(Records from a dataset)

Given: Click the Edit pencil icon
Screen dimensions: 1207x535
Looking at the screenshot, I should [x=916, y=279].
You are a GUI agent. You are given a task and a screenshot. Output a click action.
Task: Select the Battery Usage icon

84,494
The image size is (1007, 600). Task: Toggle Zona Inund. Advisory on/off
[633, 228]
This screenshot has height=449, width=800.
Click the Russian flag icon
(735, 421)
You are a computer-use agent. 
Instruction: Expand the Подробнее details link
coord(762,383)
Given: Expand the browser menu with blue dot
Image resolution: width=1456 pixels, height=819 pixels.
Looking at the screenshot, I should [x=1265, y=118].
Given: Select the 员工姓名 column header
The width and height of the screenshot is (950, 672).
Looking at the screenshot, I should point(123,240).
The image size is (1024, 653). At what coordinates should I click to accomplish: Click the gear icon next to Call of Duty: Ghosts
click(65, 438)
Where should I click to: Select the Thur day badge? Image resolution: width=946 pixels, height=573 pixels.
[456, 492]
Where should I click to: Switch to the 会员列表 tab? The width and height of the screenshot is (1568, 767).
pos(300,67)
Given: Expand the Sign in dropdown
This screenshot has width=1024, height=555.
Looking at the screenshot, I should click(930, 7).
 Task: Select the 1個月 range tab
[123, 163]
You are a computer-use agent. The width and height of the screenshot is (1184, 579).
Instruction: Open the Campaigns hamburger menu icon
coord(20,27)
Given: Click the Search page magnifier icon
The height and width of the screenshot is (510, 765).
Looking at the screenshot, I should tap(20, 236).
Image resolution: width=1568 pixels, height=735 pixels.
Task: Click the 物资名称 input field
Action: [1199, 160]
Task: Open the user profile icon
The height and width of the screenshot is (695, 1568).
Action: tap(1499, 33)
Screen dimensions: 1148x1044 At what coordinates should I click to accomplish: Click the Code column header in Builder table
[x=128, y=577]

EXERCISE REQUIREMENTS: Copy the items above again, word for word, from the line with "Where should I click to: Switch" to the line with "Looking at the screenshot, I should click(930, 7).", including both of those lines.

WRITTEN RESPONSE:
Where should I click to: Switch to the 会员列表 tab? The width and height of the screenshot is (1568, 767).
pos(300,67)
Given: Expand the Sign in dropdown
This screenshot has width=1024, height=555.
Looking at the screenshot, I should click(930, 7).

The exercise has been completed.